8 aces does not mean anything like 4 times as good as 2 aces. They allow more in flight threads which will increase efficiency which will increase performance, but having more CU's like a PC reaches that goal just in a different way. Consoles don't have the power budget so they target efficiency, this is less necessary on PC. However if there is a significant advantage for PC parts with more ACE's we may well see that happen on future parts.

You can continue to use out of context quotes to reinforce your own opinion, but I don't doubt it will become quite apparent in short order that consoles will no longer be launching as machines at the pinnacle of performance. Power budgets and economics have caught up with them.
 
But in photography of the real world, which is what most people are comparing screen visuals to, blur and the like makes it more realistic.
Most amateur and journalism photography simply uses the smallest stop you can get away with for the speed of exposure ... we expect clarity, we tolerate technical limitations.

Lack of DoF, grain, etc ... is not seen by the general population as a sign of quality in the same sense as juddery motion in film IMO.
 
That was a split-memory pool, as Cerny said. Main memory and eDRAM means copying still had to be done.

Are you suggesting that EDRAM was a disadvantage for the 360 compared to PCs of the same time period?
You always have to copy your data back to main memory. Ideally you do it in as large batches as possible. EDRAM facilitated this quite well on the 360.
Yes, you are effectively doing two copies, one to EDRAM, one to main ram - but then you could consider the same thing when using the caches. Redundant work isn't being done, which you seem to be suggesting (?).

_ _ _ _

§ **Task instructions**:
1. Rewrite the console discussion from "Are you suggesting" to "be suggesting (?).", replacing "EDRAM" with "embedded DRAM".
2. Answer these questions about the console discussion:
(a) What do consoles target because they lack the power budget?
(b) What does most amateur and journalism photography use?
(c) On which console did EDRAM facilitate copying data back to main memory quite well?
The material that comes next has no connection to the discussion.

§ **Dataset extract**:
_ _ _ _

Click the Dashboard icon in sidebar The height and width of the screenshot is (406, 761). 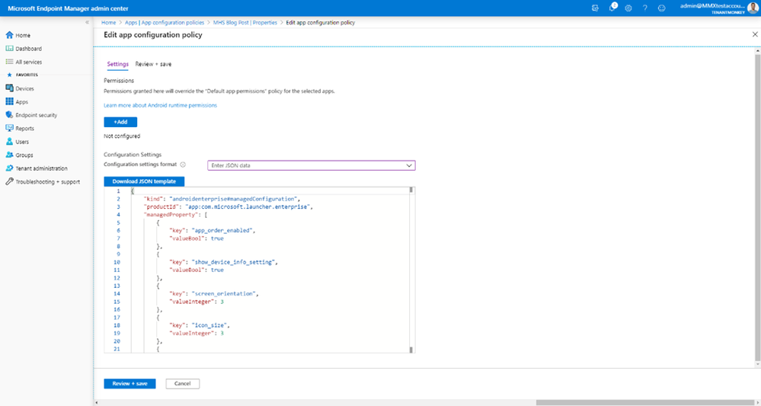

_ _ _ _

§ **Completed exercise**:
1.
Are you suggesting that embedded DRAM was a disadvantage for the 360 compared to PCs of the same time period?
You always have to copy your data back to main memory. Ideally you do it in as large batches as possible. embedded DRAM facilitated this quite well on the 360.
Yes, you are effectively doing two copies, one to embedded DRAM, one to main ram - but then you could consider the same thing when using the caches. Redundant work isn't being done, which you seem to be suggesting (?).

2.
(a) Efficiency.
(b) The smallest stop you can get away with for the speed of exposure.
(c) The 360.